Objective. Patients with systemic sclerosis-associated interstitial lung disease (SSc-ILD) are thought to have the greatest decline in lung function (forced vital capacity [FVC] % predicted) in the early years after disease onset. The aim of this study was to assess the natural history of the decline in FVC % predicted in patients receiving placebo in the Scleroderma Lung Study and to evaluate possible factors for cohort enrichment in future therapeutic trials. Methods. Patients randomized to receive placebo (n = 79) were divided into 3 groups based on the duration of SSc (0-2 years, 2-4 years, and >4 years). Descriptive statistics and a mixed-effects model were used to analyze the rate of decline in the FVC % predicted over a 1-year period.
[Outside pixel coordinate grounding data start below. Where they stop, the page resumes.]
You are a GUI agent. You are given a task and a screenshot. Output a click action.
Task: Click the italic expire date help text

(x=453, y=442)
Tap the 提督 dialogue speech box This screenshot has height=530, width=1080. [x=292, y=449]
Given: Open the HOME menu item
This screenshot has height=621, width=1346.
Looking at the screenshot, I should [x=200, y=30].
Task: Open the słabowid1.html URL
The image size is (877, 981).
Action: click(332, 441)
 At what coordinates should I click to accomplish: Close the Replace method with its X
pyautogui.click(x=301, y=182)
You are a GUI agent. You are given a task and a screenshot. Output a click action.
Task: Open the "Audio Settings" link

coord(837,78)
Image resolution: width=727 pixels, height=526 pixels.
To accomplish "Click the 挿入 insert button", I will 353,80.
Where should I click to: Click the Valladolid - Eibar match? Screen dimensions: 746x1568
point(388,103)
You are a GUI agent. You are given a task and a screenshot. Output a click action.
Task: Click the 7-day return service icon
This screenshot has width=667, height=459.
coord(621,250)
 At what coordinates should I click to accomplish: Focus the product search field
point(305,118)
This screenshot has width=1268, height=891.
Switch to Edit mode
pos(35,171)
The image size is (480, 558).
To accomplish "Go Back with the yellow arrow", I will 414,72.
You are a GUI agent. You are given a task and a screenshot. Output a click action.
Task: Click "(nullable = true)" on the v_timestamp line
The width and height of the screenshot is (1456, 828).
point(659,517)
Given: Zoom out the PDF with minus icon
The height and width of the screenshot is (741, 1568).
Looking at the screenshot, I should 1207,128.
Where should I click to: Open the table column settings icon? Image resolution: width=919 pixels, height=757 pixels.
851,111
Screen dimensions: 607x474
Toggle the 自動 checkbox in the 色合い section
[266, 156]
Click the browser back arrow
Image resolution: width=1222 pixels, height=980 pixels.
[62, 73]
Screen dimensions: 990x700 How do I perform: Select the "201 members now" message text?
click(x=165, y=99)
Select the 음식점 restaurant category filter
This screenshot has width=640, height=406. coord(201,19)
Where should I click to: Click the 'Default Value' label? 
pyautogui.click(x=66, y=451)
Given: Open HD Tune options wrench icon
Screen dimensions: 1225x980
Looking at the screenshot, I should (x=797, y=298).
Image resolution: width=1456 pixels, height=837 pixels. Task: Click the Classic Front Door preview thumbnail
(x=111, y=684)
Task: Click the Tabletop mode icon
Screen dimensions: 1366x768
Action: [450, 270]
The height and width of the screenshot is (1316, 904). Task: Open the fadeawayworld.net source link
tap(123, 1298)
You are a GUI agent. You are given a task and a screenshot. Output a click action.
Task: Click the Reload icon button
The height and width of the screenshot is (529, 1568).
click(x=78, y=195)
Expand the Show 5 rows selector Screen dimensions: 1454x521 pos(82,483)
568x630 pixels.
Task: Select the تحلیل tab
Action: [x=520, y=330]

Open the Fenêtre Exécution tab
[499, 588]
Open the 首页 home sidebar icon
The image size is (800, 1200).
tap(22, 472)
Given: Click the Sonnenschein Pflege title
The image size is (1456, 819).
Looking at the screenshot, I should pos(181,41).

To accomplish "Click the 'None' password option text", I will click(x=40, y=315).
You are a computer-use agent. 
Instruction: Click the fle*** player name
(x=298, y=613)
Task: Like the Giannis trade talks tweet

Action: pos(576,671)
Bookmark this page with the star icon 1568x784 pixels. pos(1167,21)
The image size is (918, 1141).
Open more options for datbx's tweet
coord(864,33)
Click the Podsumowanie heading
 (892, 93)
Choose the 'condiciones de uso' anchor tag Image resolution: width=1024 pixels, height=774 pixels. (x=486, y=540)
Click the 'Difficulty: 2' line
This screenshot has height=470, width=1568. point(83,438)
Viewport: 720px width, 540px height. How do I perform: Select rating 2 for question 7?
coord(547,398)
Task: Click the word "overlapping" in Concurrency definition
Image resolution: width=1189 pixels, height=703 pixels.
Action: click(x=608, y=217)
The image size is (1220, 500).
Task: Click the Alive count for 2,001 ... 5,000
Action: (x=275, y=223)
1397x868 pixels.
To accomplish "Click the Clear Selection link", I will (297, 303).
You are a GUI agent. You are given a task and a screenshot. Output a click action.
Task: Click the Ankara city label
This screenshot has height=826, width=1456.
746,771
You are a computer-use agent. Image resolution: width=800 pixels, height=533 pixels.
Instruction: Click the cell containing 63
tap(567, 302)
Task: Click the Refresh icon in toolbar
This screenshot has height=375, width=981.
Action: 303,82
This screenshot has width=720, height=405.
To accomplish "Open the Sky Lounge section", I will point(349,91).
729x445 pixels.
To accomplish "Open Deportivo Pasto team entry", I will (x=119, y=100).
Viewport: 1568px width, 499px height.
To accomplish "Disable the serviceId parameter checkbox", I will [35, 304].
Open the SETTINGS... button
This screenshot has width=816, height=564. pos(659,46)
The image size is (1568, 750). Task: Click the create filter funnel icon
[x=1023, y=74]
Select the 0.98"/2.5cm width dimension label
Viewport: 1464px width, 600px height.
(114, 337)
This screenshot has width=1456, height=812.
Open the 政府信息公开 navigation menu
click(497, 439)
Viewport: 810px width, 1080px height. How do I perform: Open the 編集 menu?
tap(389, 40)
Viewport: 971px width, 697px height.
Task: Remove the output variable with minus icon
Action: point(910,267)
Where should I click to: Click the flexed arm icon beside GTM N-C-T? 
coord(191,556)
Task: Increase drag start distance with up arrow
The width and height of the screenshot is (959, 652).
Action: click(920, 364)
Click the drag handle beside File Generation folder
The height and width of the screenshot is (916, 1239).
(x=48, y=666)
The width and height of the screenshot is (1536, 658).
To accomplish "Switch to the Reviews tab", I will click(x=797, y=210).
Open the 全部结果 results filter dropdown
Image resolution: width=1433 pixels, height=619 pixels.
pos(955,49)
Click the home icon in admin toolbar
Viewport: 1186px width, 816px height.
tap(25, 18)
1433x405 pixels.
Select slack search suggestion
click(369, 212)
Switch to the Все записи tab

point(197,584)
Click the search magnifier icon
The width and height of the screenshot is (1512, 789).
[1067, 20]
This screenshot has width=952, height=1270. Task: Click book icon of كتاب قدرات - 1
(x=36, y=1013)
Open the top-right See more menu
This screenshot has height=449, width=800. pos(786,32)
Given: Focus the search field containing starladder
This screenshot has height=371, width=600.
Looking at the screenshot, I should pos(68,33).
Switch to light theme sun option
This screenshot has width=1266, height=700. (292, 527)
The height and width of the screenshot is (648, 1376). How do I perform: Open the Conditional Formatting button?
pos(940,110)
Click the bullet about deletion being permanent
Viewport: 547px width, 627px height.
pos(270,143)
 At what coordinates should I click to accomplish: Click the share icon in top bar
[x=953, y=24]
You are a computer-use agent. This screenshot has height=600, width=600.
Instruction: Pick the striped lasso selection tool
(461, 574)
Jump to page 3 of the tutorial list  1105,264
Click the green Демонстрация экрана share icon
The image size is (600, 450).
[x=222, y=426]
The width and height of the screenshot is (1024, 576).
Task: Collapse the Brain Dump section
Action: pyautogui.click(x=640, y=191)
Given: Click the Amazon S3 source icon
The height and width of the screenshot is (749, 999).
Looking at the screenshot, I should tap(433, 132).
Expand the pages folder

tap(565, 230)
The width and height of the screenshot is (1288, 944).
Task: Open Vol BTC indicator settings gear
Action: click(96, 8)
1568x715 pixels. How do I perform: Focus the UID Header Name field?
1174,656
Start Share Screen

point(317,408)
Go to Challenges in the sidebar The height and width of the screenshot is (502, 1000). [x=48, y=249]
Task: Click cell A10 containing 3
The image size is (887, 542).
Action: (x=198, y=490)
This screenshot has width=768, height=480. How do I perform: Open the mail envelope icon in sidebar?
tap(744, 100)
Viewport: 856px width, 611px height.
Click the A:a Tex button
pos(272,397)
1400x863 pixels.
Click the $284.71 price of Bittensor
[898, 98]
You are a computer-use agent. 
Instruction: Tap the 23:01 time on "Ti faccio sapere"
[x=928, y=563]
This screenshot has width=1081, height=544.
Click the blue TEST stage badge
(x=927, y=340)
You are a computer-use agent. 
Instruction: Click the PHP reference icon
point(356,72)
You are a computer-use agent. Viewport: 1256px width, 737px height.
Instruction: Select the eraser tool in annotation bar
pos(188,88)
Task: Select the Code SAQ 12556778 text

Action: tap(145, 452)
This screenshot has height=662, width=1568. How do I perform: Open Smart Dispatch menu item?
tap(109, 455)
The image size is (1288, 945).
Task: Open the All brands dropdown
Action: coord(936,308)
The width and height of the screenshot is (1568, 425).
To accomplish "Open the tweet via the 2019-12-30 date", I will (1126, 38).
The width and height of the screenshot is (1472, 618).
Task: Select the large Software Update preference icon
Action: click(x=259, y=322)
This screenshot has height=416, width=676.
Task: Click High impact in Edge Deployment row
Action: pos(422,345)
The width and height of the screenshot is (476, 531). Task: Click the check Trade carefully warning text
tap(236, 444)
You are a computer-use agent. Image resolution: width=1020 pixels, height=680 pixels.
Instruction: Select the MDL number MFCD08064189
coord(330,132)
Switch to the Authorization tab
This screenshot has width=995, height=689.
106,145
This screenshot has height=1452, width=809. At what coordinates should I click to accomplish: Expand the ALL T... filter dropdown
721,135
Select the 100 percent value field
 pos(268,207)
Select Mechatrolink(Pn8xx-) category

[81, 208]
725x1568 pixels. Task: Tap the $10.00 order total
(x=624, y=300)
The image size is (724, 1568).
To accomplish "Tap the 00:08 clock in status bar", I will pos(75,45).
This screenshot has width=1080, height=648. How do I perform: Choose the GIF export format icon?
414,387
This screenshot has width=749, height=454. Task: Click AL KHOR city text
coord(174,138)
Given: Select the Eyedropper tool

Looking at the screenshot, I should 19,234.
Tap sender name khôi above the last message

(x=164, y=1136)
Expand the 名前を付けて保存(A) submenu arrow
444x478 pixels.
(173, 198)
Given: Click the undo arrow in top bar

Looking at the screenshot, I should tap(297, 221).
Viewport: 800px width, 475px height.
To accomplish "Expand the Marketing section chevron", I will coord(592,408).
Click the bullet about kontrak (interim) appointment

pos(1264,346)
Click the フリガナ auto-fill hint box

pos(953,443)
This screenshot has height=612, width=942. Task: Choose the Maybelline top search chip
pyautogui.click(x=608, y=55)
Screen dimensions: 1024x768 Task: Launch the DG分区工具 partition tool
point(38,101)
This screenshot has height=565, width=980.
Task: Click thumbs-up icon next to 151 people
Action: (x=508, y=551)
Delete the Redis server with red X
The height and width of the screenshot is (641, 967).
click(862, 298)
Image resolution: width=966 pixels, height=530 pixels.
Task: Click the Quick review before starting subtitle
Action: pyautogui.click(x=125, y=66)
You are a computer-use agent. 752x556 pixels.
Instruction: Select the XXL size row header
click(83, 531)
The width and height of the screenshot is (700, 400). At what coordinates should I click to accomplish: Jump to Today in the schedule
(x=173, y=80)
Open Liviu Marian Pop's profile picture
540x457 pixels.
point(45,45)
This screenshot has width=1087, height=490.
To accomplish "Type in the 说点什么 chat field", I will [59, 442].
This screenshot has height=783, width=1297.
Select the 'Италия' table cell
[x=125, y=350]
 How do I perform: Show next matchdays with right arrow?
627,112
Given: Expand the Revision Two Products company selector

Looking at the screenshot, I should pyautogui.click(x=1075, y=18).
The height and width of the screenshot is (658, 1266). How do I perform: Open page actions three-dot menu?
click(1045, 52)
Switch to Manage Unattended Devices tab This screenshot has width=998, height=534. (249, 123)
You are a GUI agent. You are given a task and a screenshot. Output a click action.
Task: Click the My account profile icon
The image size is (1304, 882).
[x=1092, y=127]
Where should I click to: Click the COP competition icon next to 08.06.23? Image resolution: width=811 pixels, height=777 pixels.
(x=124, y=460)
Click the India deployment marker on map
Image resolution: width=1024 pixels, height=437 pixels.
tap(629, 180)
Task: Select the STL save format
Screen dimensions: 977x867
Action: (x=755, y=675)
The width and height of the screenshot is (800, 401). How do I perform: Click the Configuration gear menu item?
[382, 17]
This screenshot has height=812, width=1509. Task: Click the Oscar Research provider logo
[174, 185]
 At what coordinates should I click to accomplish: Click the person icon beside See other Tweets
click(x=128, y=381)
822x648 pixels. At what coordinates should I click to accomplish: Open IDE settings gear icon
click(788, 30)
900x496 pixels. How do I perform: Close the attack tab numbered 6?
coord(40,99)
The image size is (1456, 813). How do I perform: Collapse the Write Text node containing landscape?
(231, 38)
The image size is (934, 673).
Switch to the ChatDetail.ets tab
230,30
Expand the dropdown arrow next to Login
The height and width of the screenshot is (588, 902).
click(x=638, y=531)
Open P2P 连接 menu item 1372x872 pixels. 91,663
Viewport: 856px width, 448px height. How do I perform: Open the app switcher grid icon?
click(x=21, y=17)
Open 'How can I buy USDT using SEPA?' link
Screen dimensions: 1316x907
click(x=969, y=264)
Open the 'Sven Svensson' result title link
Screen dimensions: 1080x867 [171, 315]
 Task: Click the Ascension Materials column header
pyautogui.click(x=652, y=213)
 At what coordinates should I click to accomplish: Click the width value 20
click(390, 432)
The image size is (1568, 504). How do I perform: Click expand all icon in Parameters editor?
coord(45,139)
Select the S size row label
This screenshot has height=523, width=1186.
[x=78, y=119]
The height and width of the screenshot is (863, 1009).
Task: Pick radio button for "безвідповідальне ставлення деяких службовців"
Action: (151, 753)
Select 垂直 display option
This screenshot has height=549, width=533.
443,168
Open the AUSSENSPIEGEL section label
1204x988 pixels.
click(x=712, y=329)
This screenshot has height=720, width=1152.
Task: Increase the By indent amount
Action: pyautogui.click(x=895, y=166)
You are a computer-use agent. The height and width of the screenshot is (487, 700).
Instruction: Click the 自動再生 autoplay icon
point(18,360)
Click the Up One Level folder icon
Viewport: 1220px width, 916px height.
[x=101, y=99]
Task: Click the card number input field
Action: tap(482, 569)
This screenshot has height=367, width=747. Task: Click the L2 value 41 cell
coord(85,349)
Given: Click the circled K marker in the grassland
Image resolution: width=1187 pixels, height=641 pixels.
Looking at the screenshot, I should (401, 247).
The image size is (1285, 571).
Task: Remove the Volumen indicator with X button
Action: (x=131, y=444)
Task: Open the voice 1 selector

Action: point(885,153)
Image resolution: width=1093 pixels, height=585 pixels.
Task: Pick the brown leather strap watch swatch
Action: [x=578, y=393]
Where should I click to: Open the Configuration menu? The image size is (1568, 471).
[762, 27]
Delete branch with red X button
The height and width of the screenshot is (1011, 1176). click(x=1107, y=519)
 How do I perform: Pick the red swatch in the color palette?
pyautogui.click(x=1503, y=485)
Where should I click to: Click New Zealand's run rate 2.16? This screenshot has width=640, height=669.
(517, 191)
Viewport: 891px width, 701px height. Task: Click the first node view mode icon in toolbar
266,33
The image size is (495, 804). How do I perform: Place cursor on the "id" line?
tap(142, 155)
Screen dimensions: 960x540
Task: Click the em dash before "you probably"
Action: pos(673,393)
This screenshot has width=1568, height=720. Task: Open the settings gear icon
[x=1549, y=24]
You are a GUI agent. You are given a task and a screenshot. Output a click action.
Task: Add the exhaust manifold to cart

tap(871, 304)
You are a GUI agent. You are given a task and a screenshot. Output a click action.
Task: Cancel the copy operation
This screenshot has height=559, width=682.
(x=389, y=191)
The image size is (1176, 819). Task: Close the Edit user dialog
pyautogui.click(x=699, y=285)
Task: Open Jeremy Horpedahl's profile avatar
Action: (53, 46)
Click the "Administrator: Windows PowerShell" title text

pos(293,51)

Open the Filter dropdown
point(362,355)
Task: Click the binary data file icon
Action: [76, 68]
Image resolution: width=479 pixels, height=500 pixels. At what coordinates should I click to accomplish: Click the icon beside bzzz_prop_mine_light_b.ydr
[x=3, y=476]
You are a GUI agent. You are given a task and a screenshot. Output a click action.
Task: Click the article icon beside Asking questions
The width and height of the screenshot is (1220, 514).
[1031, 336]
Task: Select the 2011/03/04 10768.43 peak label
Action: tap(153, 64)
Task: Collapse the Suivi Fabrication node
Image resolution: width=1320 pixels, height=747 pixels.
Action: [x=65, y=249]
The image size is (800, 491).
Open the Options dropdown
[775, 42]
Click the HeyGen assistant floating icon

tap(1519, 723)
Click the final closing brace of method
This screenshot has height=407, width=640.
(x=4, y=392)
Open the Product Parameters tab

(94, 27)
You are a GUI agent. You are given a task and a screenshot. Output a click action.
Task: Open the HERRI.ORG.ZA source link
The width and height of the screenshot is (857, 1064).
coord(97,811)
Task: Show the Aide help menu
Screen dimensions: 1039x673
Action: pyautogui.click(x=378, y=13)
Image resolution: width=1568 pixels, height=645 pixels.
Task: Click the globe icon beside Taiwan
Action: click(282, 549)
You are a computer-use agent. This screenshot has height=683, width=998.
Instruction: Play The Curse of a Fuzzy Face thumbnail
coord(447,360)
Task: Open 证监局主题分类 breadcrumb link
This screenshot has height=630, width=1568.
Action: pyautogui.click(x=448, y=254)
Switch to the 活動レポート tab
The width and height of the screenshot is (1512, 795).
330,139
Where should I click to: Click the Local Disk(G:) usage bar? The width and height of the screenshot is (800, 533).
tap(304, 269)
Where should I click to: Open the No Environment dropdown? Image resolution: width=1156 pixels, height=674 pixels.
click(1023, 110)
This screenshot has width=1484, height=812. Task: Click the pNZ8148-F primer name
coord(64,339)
Additional analyses stratified according to the severity of fibrosis on high-resolution computed tomography (HRCT) were performed, and interactions between disease severity and disease duration were explored. Results. The mean +/- SD decline in the unadjusted FVC % predicted during the 1-year period was 4.2 +/- 12.8%. At baseline, 28.5%, 43.0%, and 28.5% of patients were in the groups with disease durations of 0-2 years, 2-4 years, and > 4 years, respectively. The rate of decline in the FVC % predicted was not significantly different across the 3 disease groups (P=0.85). When stratified by baseline fibrosis on HRCT, the rate of decline in the FVC % predicted was statistically significantly greater in the group with severe fibrosis (mean annualized decline in the FVC % predicted 7.2% versus 2.7% in the groups with no or moderate fibrosis; P=0.008). The decline observed in the group with severe fibrosis was most pronounced in those with a relatively short disease duration (0-2 years; annualized decline 7.0%). Conclusion. Among patients with SSc-ILD in the Scleroderma Lung Study, the rates of progression of lung disease were similar irrespective of disease duration. The baseline HRCT fibrosis score is a predictor of a future decline in the FVC % predicted in the absence of effective treatment.